Motionless—yet all at once he seemed to Carr to double in height, to become a terrifying figure in which was concentrated the quintessence of all the brasher and more predatory qualities of the noisy world around them—the world of out-thinking and out-smarting, come-ons and killings, ads and headlines, slaps and grabs, the world of the super-intelligent business-robots, of the hyper-efficient modern machine-men.

Keaton Fisher went on ticking.

For the moment everything was wiped from Carr’s mind except the question of whether or not to enter this room. He knew that he was faced with a decision that would effect his whole future life. He knew that, as happens much too often with such decisions, he was not making it, it was being made for him by forces stronger than any which consciousness could summon, but it was being made nevertheless.

Keaton Fisher still ticked.

With a little gulping sigh that was almost a whimper of fear, Car ducked back, darted to the cocktail table, drank one, picked up one, then another—he could pretend he was taking it to some woman—walked rapidly into the living room, edged along the wall past the dancers, opened the door to the dark sun porch, saw it was empty, sat down and began to drink in greedy little gulps.

When he put down the second glass beside his chair, reaction struck him a blow that made him writhe. He stared frantically at the dark windows with their reflected gleams of color from the dance floor. What he had done had shut him away from Marcia forever. This had been a last chance, a last test. It would be kidding himself to think differently.

He had scorned a splendid chance to make a real success in the world, a chance to push his head above the level of the nonentities, to clamber up to a level where you had some say about what happened to you.

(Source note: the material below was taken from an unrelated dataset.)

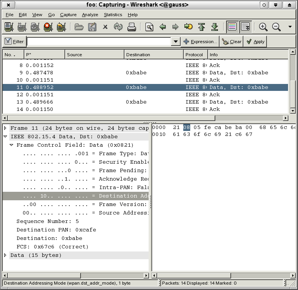
Task: Click the reload file icon
Action: (118, 27)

He had doomed himself to lose his present job, to sneak away from his present environment, to go downhill for God knows how long, until the urges inside him gathered themselves for another try, if they still had the strength for that. Shame and vanity, he knew, would permit no other course.

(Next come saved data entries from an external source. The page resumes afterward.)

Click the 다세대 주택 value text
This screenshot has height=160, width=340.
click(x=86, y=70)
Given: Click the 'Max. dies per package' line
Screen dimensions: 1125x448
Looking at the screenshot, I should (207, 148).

But most of all, he had lost Marcia.

Perhaps it still wasn’t too late. Perhaps—

He jumped up, hurried back to the living room, sidled past the dancers, entered the study.

It was empty.

He looked in the library. He saw Keaton Fisher talking with some other people. Marcia looked happy, Keaton Fisher also seemed in expansive spirits. As Carr watched, he laughed at something and patted Marcia’s arm—just as his tic came.

Carr jerked back, hurried to the cocktail table, repeated his maneuver with the three drinks, and returned to the sun porch.

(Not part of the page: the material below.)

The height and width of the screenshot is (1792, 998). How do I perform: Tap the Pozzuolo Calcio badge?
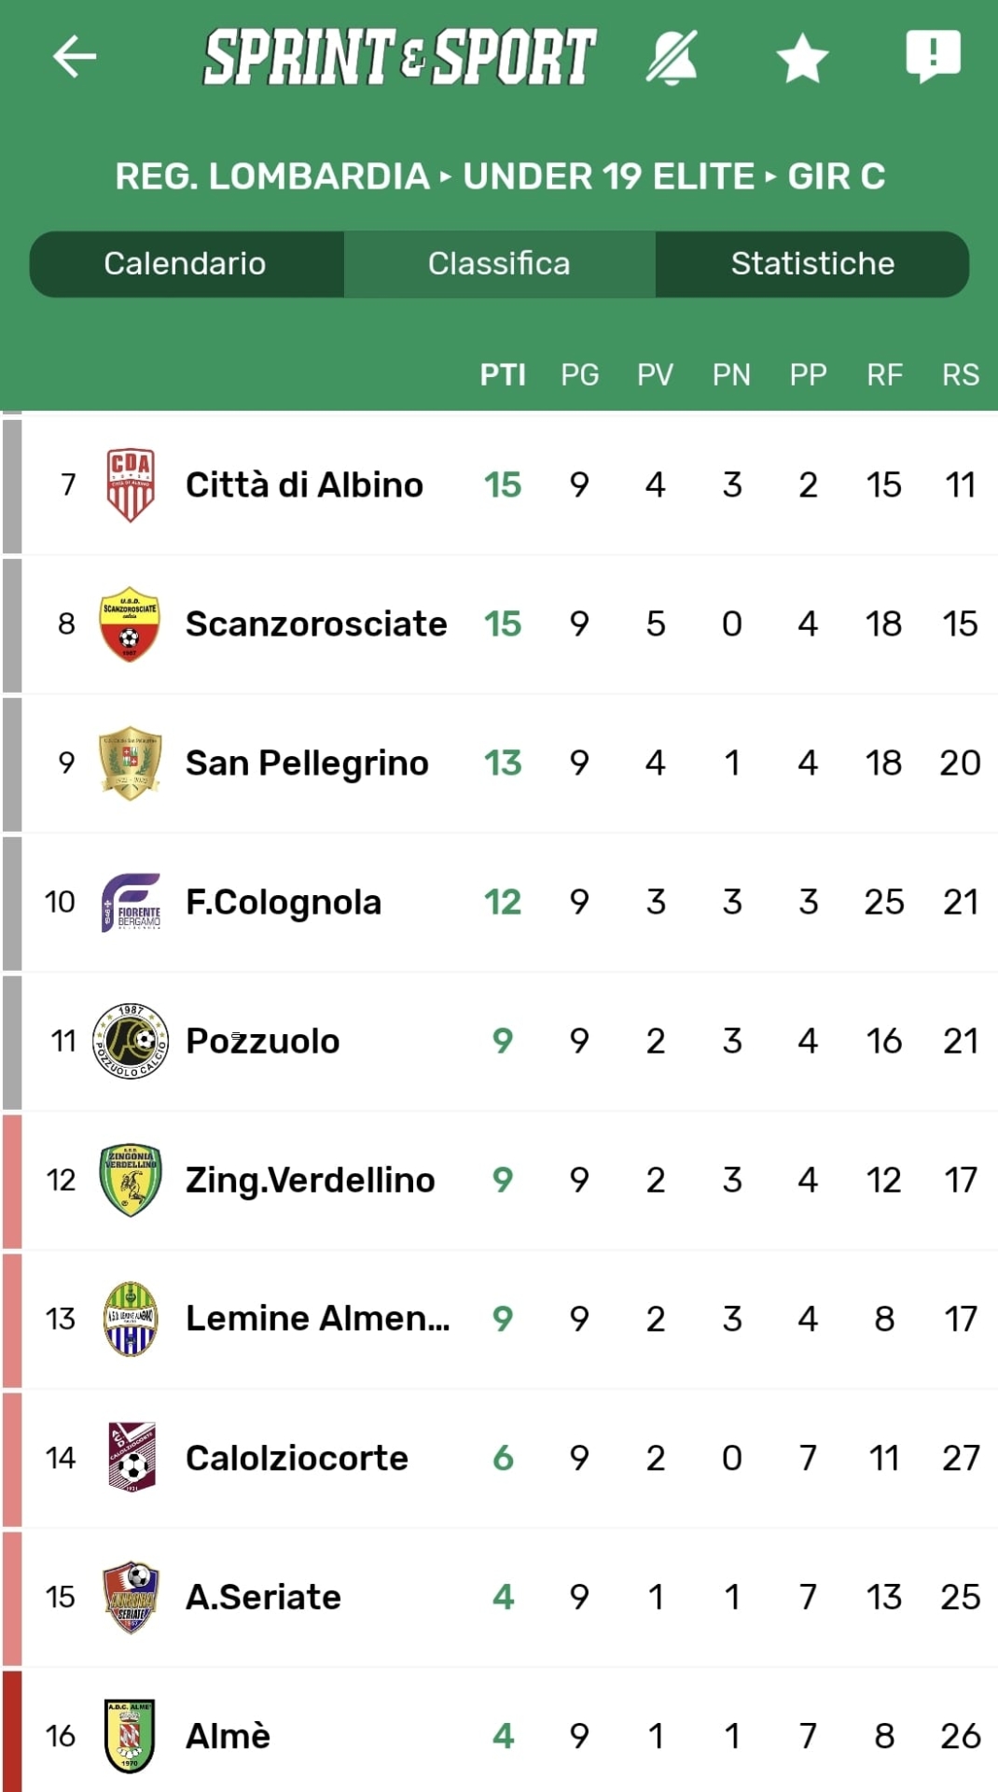pyautogui.click(x=131, y=1041)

But now, as he drank in the darkness with the orchestra moaning behind him, there was a difference. Now that he had taken the irreversible step, or been pushed into it, he hated everything about the surroundings in which the step had been taken. Those idiots! What right had they to create a society in which brashness and machine-efficiency alone counted, in which the unambitious and fleshly-soft were tortured? Blind as bats to the truly important things in life. Jigging and hip-wagging like cogs and pistons while the world went God knows where. Sneering and jibing while time stole days from everyone and wouldn’t give them back. Fighting for crumbs of prestige, while unknown dangers, like black sea monsters, silently circled mankind’s vessel. For a moment Carr felt as if the Pendletons’ apartment were truly a ship, with only one poor drunken fool crouched futilely on the dark and empty bridge. He braced himself against the crash of the rocks.